DATA: Begin
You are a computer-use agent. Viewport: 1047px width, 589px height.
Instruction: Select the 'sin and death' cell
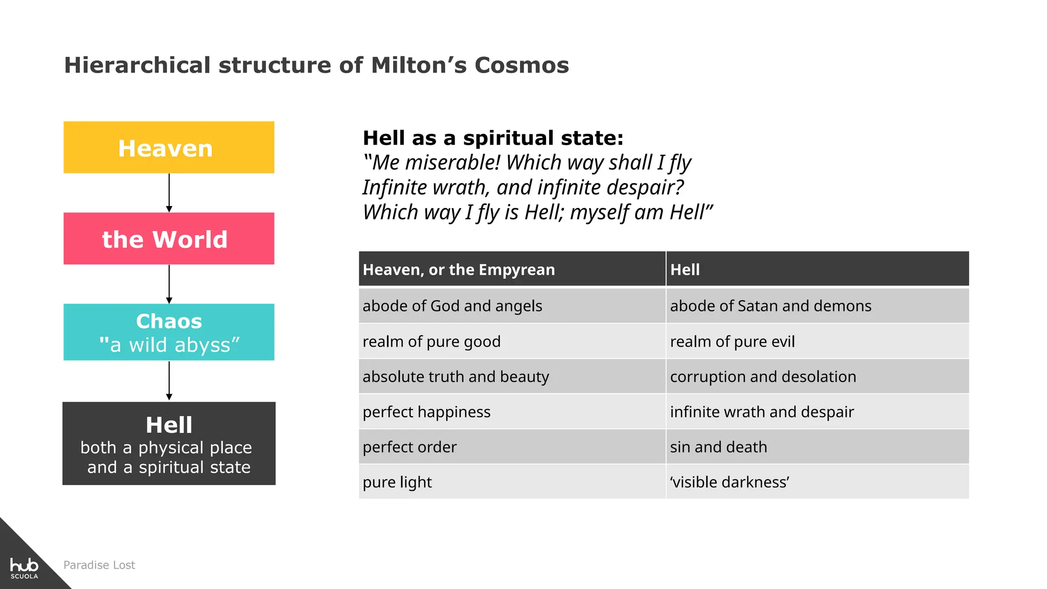tap(817, 447)

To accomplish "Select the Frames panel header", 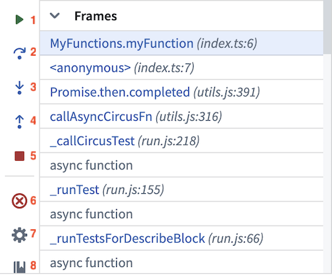I will [181, 16].
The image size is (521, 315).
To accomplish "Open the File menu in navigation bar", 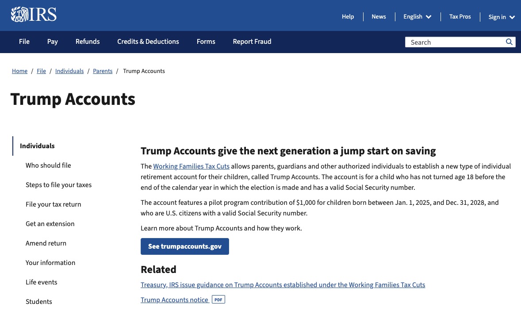I will point(24,42).
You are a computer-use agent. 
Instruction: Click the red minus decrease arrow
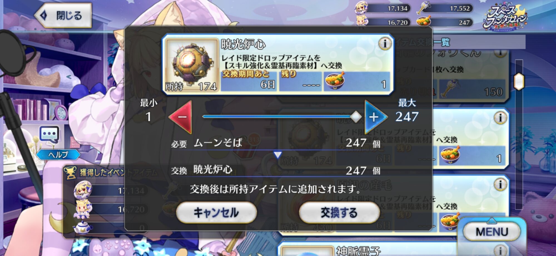coord(181,117)
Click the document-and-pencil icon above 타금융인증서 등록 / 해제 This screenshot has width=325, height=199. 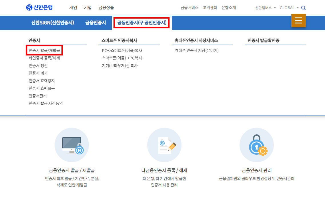[x=164, y=145]
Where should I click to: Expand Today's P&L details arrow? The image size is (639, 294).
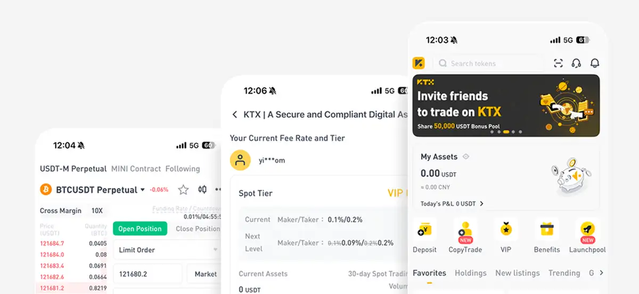click(481, 203)
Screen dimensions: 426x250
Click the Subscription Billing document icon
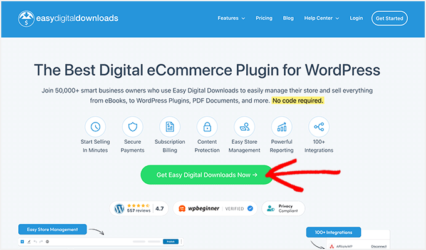170,128
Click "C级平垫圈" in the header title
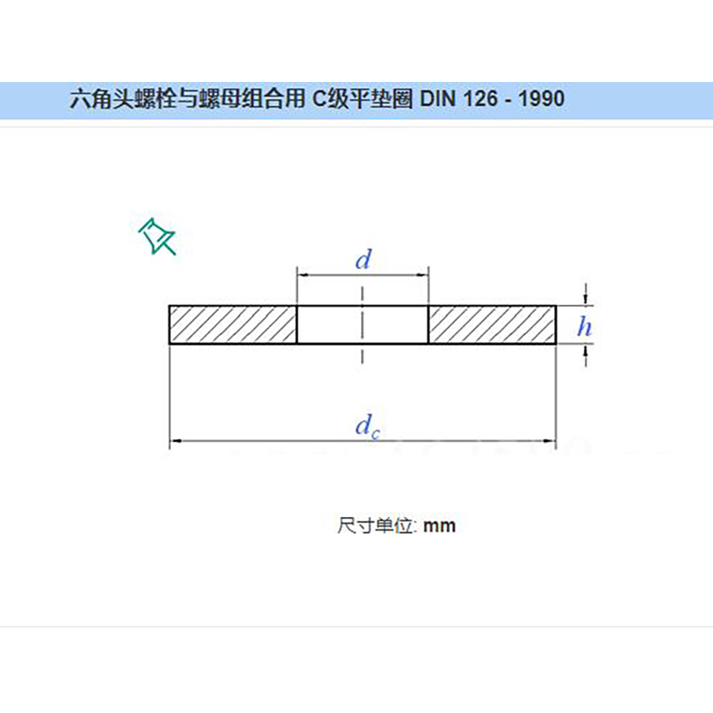 [360, 99]
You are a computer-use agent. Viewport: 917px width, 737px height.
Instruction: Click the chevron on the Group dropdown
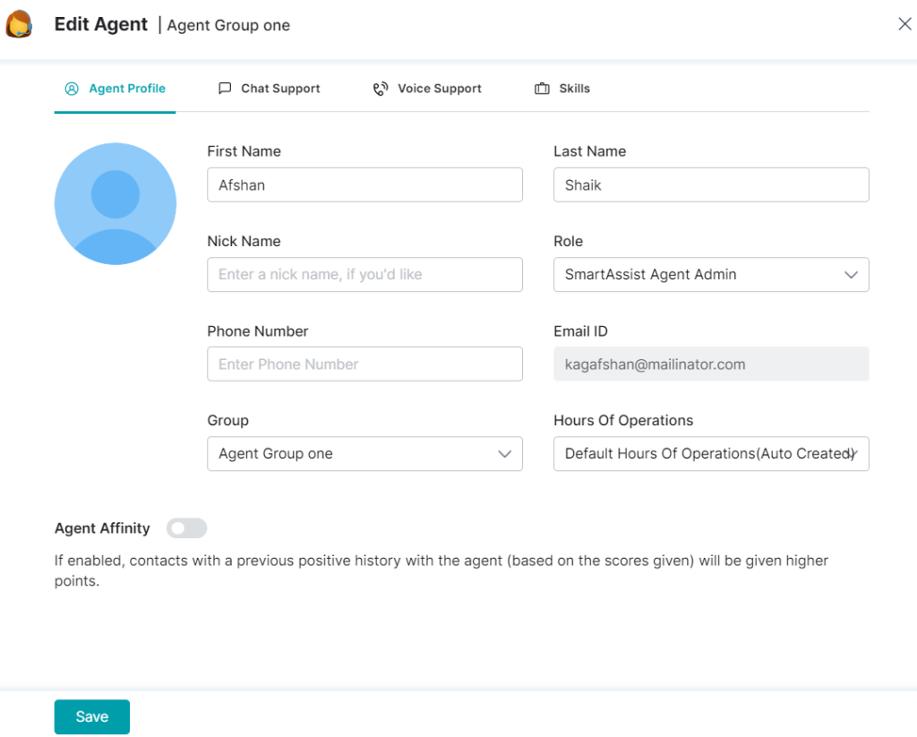[x=504, y=454]
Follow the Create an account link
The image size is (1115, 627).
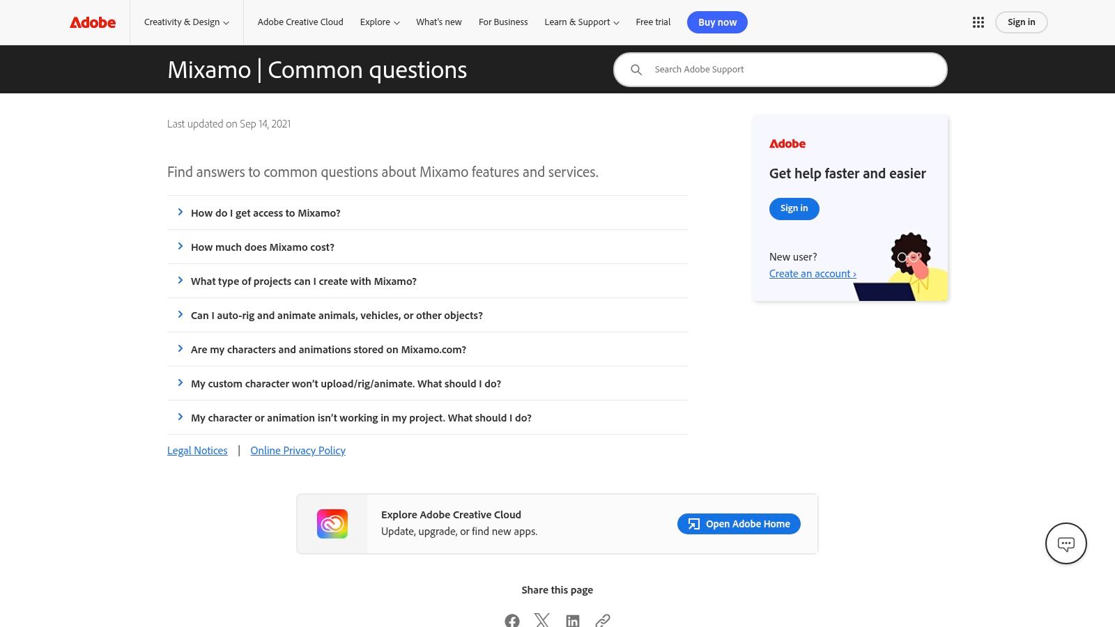tap(813, 274)
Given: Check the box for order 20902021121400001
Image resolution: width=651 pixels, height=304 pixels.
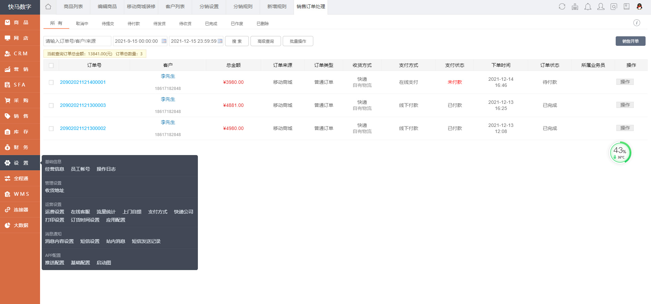Looking at the screenshot, I should [51, 82].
DATA: End
## WHAT YOU ARE ASKED TO DO
Take the line containing "The image size is (1115, 627)." and every line after it up to the end of the data, and write them out exactly, without the pictures.

## REPLY TO THE EXERCISE
The image size is (1115, 627).
tap(813, 274)
Given: Check the box for order 20902021121400001
Image resolution: width=651 pixels, height=304 pixels.
Looking at the screenshot, I should [51, 82].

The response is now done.